**TASK ITEM:** Using the records below, transcribe word for word the stretch from the line that contains "Instruction: Click the Visa" through the line that contains "Switch to the New", both end lines included, and nothing else.

**RECORDS FOR THIS EXERCISE:**

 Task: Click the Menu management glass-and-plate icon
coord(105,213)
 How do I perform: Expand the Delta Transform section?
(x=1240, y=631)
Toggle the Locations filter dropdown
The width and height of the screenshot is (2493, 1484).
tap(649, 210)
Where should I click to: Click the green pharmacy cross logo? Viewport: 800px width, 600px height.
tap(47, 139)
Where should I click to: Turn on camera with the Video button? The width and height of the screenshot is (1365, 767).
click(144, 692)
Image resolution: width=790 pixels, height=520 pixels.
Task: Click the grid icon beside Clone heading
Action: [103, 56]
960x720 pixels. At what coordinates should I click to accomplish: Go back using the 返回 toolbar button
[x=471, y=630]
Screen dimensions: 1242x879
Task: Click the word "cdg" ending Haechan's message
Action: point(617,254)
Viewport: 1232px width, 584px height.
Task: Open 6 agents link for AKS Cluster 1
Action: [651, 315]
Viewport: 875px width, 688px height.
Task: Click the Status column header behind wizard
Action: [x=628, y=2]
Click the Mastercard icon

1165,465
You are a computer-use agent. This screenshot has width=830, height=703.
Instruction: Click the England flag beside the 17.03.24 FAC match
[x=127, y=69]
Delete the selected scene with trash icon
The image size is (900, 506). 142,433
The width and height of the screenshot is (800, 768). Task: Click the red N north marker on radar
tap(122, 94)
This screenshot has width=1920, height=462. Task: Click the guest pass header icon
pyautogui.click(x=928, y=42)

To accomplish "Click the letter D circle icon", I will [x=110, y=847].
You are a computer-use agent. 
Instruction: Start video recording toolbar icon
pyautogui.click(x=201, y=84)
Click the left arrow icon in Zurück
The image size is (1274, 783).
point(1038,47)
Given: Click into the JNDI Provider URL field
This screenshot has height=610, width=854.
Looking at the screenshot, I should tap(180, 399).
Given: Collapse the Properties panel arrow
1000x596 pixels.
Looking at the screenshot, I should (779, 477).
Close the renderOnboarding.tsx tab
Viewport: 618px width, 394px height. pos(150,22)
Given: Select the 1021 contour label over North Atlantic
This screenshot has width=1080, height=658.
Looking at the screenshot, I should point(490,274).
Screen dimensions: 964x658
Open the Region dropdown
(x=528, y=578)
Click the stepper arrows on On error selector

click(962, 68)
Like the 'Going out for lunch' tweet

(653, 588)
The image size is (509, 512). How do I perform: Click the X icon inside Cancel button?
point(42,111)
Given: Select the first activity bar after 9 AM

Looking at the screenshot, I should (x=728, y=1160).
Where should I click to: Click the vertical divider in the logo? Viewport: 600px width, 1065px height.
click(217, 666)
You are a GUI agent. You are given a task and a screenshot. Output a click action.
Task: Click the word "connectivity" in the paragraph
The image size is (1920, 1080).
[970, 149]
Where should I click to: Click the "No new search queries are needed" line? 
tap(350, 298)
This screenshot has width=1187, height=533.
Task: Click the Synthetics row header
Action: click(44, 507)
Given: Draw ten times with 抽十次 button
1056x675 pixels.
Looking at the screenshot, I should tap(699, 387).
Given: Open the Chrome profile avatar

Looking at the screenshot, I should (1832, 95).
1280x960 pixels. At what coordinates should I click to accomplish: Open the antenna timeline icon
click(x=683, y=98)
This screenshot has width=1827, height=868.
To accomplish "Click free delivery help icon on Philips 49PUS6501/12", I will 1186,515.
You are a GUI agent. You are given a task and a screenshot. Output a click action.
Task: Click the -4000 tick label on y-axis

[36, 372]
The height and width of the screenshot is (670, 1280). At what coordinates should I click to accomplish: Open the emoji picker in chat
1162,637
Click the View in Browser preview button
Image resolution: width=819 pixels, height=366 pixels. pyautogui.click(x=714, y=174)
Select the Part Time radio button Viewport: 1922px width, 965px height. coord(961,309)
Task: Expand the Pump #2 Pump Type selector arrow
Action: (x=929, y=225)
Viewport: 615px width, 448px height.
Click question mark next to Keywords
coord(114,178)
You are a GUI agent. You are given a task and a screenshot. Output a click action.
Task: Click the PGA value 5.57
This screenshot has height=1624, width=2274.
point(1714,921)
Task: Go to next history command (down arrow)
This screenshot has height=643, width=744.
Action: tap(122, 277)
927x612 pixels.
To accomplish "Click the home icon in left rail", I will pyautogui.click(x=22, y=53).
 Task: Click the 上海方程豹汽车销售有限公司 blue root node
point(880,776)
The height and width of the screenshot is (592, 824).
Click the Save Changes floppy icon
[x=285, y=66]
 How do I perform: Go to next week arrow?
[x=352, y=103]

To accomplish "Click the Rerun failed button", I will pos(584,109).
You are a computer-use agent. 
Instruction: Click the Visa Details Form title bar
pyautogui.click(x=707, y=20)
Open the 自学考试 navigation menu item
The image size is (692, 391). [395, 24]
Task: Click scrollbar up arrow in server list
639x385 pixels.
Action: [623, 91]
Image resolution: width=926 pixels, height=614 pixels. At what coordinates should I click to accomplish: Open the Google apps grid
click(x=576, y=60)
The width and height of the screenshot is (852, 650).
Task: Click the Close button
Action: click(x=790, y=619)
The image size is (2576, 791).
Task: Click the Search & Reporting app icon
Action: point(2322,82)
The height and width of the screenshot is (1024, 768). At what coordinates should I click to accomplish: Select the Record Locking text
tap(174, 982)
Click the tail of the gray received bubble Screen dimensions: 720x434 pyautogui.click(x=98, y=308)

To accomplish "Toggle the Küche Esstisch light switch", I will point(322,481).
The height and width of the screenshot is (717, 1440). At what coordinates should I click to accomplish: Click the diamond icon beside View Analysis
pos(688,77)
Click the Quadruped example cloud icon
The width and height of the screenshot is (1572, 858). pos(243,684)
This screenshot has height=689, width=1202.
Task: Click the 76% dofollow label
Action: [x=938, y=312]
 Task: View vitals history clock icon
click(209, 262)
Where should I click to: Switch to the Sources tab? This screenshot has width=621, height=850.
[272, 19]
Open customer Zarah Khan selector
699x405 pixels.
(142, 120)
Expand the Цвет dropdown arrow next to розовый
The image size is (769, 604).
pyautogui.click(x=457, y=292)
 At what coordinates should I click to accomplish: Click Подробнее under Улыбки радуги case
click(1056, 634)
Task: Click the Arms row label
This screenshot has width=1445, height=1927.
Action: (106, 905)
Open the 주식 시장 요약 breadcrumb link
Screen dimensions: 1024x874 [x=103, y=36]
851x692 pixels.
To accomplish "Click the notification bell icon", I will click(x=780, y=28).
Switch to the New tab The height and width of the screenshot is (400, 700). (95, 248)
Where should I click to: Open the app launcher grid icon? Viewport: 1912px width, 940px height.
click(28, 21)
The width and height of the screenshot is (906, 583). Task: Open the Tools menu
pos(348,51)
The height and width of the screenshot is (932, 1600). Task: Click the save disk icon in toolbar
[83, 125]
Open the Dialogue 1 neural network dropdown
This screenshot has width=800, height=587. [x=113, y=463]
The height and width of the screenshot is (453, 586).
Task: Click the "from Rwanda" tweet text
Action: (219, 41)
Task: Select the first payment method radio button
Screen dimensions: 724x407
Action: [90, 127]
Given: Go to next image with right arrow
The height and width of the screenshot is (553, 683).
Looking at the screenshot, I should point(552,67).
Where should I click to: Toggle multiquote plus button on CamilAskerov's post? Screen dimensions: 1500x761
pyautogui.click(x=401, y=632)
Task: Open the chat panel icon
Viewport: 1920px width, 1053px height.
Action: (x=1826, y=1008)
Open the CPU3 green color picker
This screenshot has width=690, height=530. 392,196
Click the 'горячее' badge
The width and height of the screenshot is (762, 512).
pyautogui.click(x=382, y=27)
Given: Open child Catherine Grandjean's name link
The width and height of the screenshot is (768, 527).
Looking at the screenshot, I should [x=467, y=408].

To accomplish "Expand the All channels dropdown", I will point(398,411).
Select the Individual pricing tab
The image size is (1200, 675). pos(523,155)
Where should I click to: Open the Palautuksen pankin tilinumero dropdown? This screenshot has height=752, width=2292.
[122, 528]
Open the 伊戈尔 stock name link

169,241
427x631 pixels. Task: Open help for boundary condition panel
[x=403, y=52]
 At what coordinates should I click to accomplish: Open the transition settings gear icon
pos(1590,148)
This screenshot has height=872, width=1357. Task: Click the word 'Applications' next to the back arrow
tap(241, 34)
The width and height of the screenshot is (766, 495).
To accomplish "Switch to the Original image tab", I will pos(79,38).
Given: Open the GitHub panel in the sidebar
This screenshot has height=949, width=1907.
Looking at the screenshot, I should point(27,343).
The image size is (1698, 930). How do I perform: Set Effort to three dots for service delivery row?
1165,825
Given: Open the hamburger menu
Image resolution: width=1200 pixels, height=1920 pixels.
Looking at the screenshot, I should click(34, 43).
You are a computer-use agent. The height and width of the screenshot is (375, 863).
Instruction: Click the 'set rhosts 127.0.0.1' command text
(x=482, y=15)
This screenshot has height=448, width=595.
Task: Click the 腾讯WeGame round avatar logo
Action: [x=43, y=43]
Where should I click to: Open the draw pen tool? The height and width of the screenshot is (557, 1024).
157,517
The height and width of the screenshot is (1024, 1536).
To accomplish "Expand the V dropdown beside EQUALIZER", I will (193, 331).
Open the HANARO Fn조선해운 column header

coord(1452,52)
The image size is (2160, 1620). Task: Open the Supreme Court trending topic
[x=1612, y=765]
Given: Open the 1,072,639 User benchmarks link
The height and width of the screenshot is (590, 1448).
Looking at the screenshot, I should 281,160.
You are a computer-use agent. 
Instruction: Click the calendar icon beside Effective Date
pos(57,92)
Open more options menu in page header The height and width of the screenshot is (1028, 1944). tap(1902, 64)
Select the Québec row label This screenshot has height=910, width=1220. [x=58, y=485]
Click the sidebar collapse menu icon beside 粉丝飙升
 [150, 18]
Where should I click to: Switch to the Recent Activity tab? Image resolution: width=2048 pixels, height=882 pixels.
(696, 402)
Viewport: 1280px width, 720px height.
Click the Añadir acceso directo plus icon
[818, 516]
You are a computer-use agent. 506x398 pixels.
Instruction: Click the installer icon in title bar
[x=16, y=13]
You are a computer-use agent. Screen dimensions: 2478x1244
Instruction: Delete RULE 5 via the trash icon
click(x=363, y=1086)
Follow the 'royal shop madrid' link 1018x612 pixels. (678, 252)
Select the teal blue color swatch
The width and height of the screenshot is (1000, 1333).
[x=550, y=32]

**SOLVED EXERCISE:**
Instruction: Click the Visa Details Form title bar
pyautogui.click(x=707, y=20)
Open the 自学考试 navigation menu item
The image size is (692, 391). [395, 24]
Task: Click scrollbar up arrow in server list
639x385 pixels.
Action: [623, 91]
Image resolution: width=926 pixels, height=614 pixels. At what coordinates should I click to accomplish: Open the Google apps grid
click(x=576, y=60)
The width and height of the screenshot is (852, 650).
Task: Click the Close button
Action: click(x=790, y=619)
The image size is (2576, 791).
Task: Click the Search & Reporting app icon
Action: point(2322,82)
The height and width of the screenshot is (1024, 768). At what coordinates should I click to accomplish: Select the Record Locking text
tap(174, 982)
Click the tail of the gray received bubble Screen dimensions: 720x434 pyautogui.click(x=98, y=308)

To accomplish "Toggle the Küche Esstisch light switch", I will point(322,481).
The height and width of the screenshot is (717, 1440). At what coordinates should I click to accomplish: Click the diamond icon beside View Analysis
pos(688,77)
Click the Quadruped example cloud icon
The width and height of the screenshot is (1572, 858). pos(243,684)
This screenshot has height=689, width=1202.
Task: Click the 76% dofollow label
Action: [x=938, y=312]
 Task: View vitals history clock icon
click(209, 262)
Where should I click to: Switch to the Sources tab? This screenshot has width=621, height=850.
[272, 19]
Open customer Zarah Khan selector
699x405 pixels.
(142, 120)
Expand the Цвет dropdown arrow next to розовый
The image size is (769, 604).
pyautogui.click(x=457, y=292)
 At what coordinates should I click to accomplish: Click Подробнее under Улыбки радуги case
click(1056, 634)
Task: Click the Arms row label
This screenshot has width=1445, height=1927.
Action: (106, 905)
Open the 주식 시장 요약 breadcrumb link
Screen dimensions: 1024x874 [x=103, y=36]
851x692 pixels.
To accomplish "Click the notification bell icon", I will click(x=780, y=28).
Switch to the New tab The height and width of the screenshot is (400, 700). (95, 248)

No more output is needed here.